**Fragmento para leer:**
____________________

Crónicas de la ignominia. XI.

 

 ALONSO DE OJEDA. III.


 Astuto y audaz lo consideraron sus contemporáneos, por lo imprudente y taimado diría hoy en día, cuando develamos sus tretas, sus desafueros y los exabruptos que costaron muchas vidas entre los indígenas y bastantes de los suyos propios. Como todos los que entonces descollaban en aquella empresa del descubrimiento y de la conquista del nuevo mundo, contaba con el apoyo y la ambición del correspondiente mecenas, al interior de aquellas cortes de las intrigas, las conjuras, las conspiraciones. En este caso era Don Juan Rodriguez de Fonseca, quien, de una manera que ni la más vivida imaginación podría hoy describir, logra un lugar de privilegio al lado de la católica Isabel, a quien su familia apoyara incondicional en la pugna por el trono. Una vez allí su ascenso es vertiginoso y, termina en mil cuatrocientos noventa y tres al frente de los asuntos de Indias, organizando el segundo viaje colombino.

____________________

**Muestra de datos:**

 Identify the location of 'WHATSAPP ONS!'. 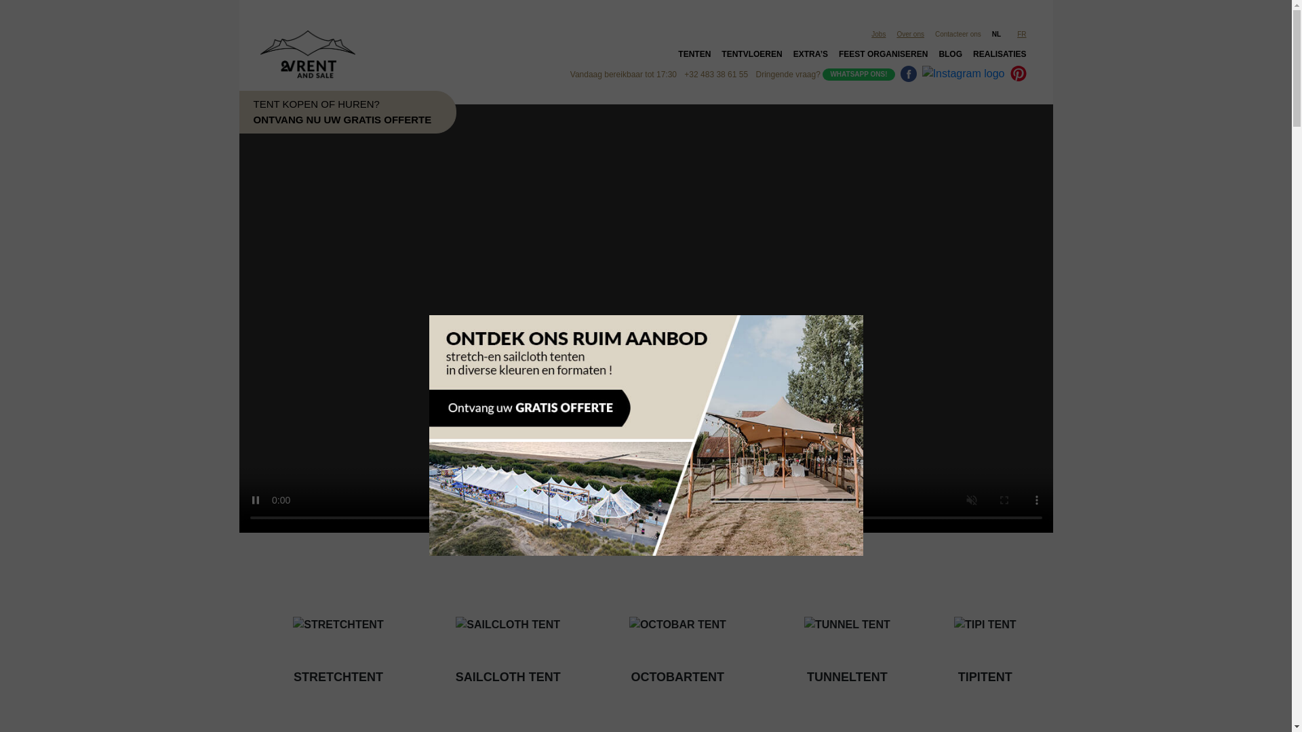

____________________

**Consignas:**
a – Según la crónica sobre Alonso de Ojeda, ¿en qué año quedó Fonseca al frente de los asuntos de Indias?
b – Indica si cada afirmación coincide con la crónica sobre Alonso de Ojeda: (i) Los contemporáneos de Ojeda lo consideraban astuto y audaz. (ii) Fonseca organizó el primer viaje colombino. (iii) El mecenas de Ojeda era Juan Rodriguez de Fonseca.
c – Prolonga la crónica sobre Alonso de Ojeda a partir de su última oración.
Este material no guarda relación con la crónica sobre Alonso de Ojeda.

**Respuestas por consigna:**
a – En mil cuatrocientos noventa y tres.

b –
(i) Sí: "Astuto y audaz lo consideraron sus contemporáneos".
(ii) No: "organizando el segundo viaje colombino".
(iii) Sí: "En este caso era Don Juan Rodriguez de Fonseca".

c –
 Empieza a la sazón también, una fuerte rivalidad con el descubridor, que pretende un monopolio inconcebible, desde el punto de vista de las aspiraciones, del entonces deán de la catedral de Sevilla. Él se dice a si mismo y quiere que así lo crean los demás, que  pretende la preponderancia de sus soberanos, aunque ahora podríamos incluir sus intereses, con los de la ya poderosa iglesia católica, que con el pasar de los días y la connivencia con los privilegiados de entonces, los nobles y los monarcas absolutos que surgen por toda Europa, se consolida como el poder detrás de aquellos tronos. Detrás de los reyes en la península, o donde sus vecinos afines al vaticano, o en contra, como en el caso francés, en fin, al lado del poder político de turno, vamos a encontrar; en su círculo más intimo, por lo general hablándoles al oído como sus confesores; alguno de sus jerarcas.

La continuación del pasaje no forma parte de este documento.